▶ SOURCE DOCUMENT:

····················

I was talking less about 12th place with Aston Martin in the final driver’s ranking ahead of your teammate than about your Election victory. You voted for the Green Party, who now provide the vice Chancellor and the foreign minister.
Oh, I understand. My part in it was rather marginal. One vote. Sadly not everyone voted. It’s not a dream result. But I feel like this result is a great chance to accept the challenge. I believe this could move us forward. In the next two years we will see how much of what was promised to us voters is just talk and how much will be implemented. I’m very curious.
A year ago, we talked about the development in Formula 1, about the need to be “part of the solution and not part of the problem” in times of climate change, as the team bosses put it. What did change and is it quick enough?
Not quick enough. We’re still in the same situation. The rules are fixed up until, and including 2025, the engine regulations won’t be changed. For the fuel we’ll stay with fossil fuels for now. There will only be a 10% percentage of biofuels or ethanol, this is neither sufficient nor up to date. I’ll stand by my criticism. We have all possibilities, we have the money, the resources, we can do many sensible things with that. I can understand that there’s resistance. Those who invest a lot of money in a team may see quick change as a defeat. But it would be a victory over the own ego.
Does the business model of Formula 1, that’s also funded by the world tour, allow this quick change?
It’s hard to give an honest, coherent answer to this. In Germany, the criticism of the absence of reactions to climate change will gain traction. And that’s right. At the same time, Formula 1 is growing. It’s racing in countries that didn’t belong to the calendar before, it broadens the interest in racing (23 in 2022/editor’s note) also in countries with no Grands Prix. I don’t want to evaluate the standing of the nations in the climate question. The problems aren’t perceived as important in every society as for example in Germany. But that will change. And that’s why it’s foreseeable that Formula 1 is getting more and more under pressure.
How do you recognize that?

····················

▶ WHAT TO DO:
A: For each statement, say yes or no according to the interview excerpt, and quote the exact words from it that decide the answer: (i) The interviewee voted for the Green Party. (ii) The engine regulations will be changed before 2025. (iii) The share of biofuels or ethanol in the fuel will be 10%.
B: According to the interview excerpt, with which team did the interviewee take 12th place in the final driver's ranking?
C: Output the portion of the interview excerpt between "Oh, I understand." and "it quick enough?", inclusive.
The records that come next have no connection to the interview excerpt.

▶ ROWS:

····················

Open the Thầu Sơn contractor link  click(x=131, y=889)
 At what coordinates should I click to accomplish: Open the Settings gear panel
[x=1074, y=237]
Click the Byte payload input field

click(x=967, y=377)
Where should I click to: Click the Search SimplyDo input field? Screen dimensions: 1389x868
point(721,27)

····················

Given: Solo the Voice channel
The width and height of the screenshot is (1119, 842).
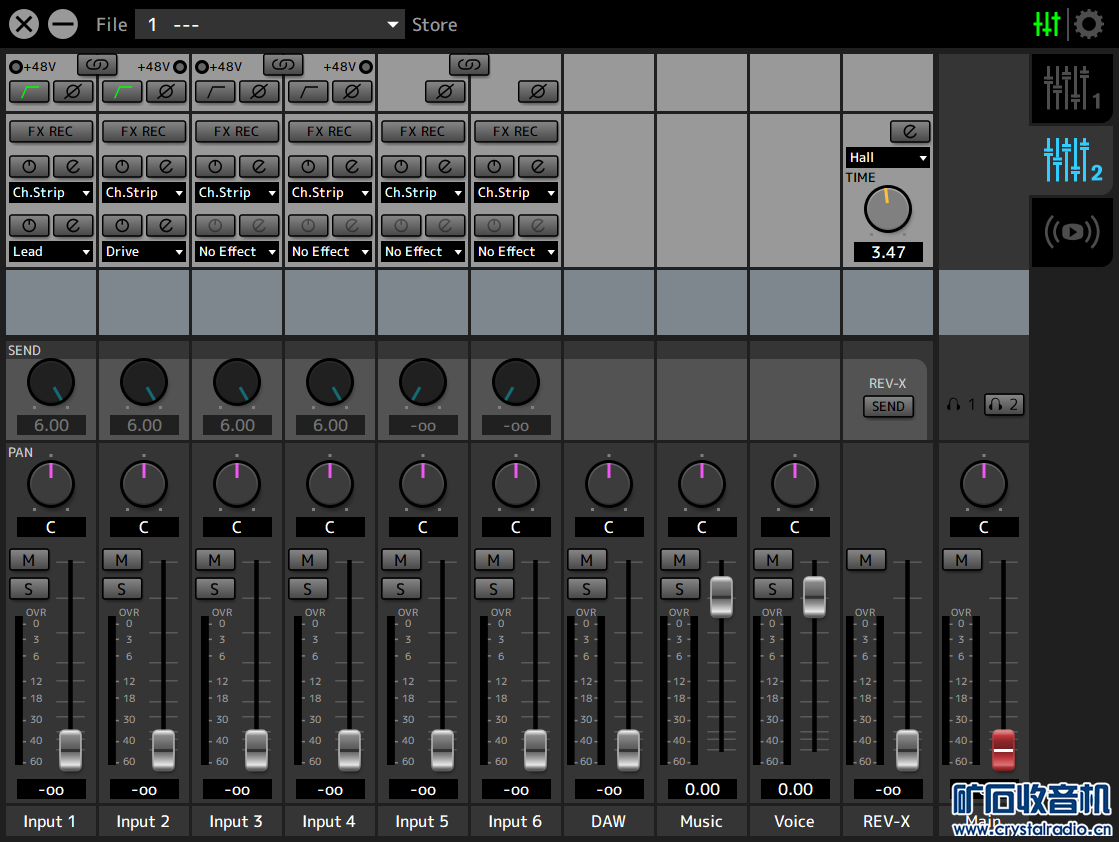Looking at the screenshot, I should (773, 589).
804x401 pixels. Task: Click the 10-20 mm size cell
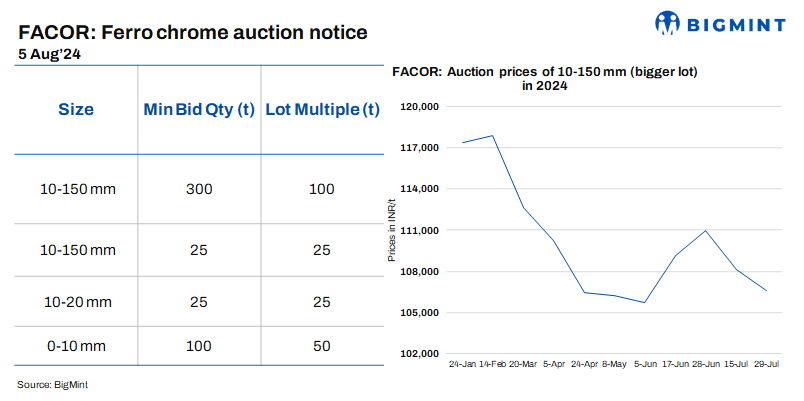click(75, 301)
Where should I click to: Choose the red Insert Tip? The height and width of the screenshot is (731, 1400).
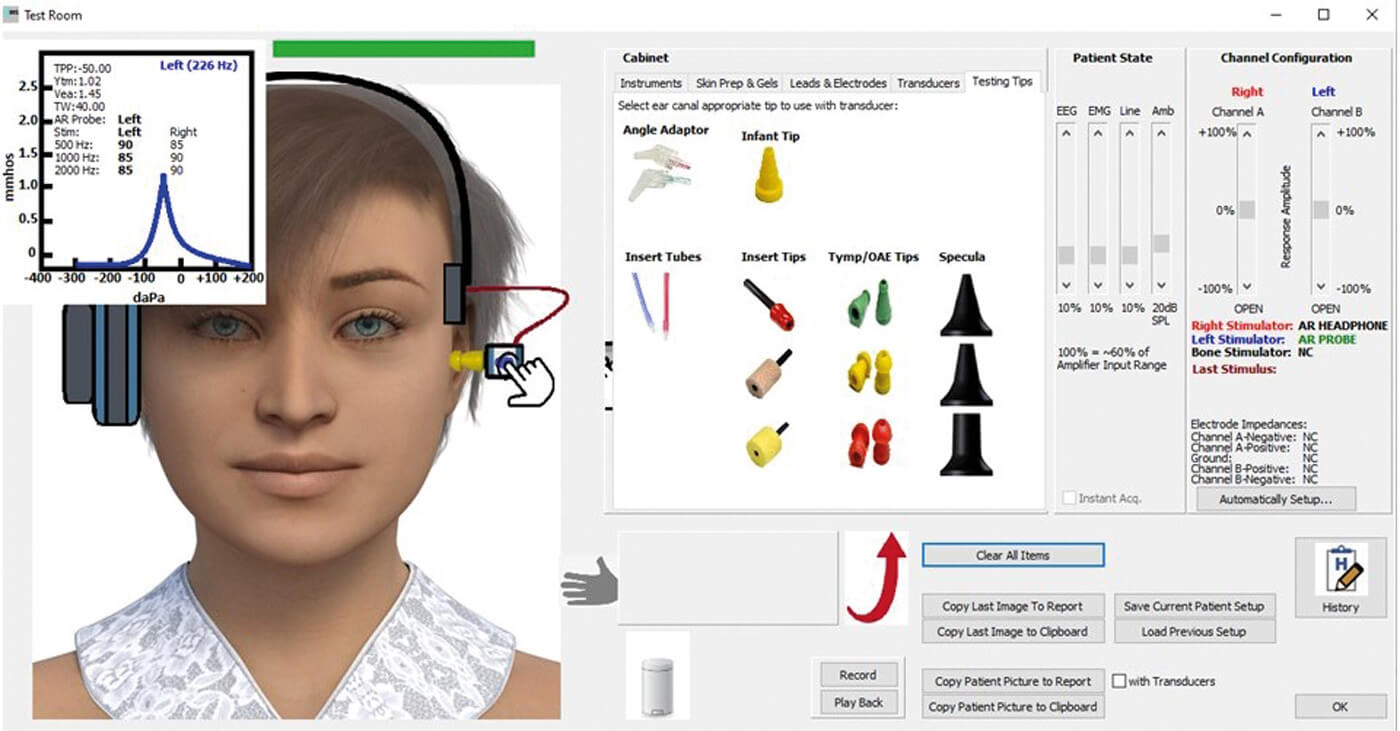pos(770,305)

····················

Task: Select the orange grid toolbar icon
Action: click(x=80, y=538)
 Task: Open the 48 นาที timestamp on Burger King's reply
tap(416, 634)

····················

▶ RESPONSES IN ORDER:
A:
(i) Yes: "You voted for the Green Party"
(ii) No: "The rules are fixed up until, and including 2025, the engine regulations won’t be changed."
(iii) Yes: "There will only be a 10% percentage of biofuels or ethanol"

B: Aston Martin.

C:
Oh, I understand. My part in it was rather marginal. One vote. Sadly not everyone voted. It’s not a dream result. But I feel like this result is a great chance to accept the challenge. I believe this could move us forward. In the next two years we will see how much of what was promised to us voters is just talk and how much will be implemented. I’m very curious.
A year ago, we talked about the development in Formula 1, about the need to be “part of the solution and not part of the problem” in times of climate change, as the team bosses put it. What did change and is it quick enough?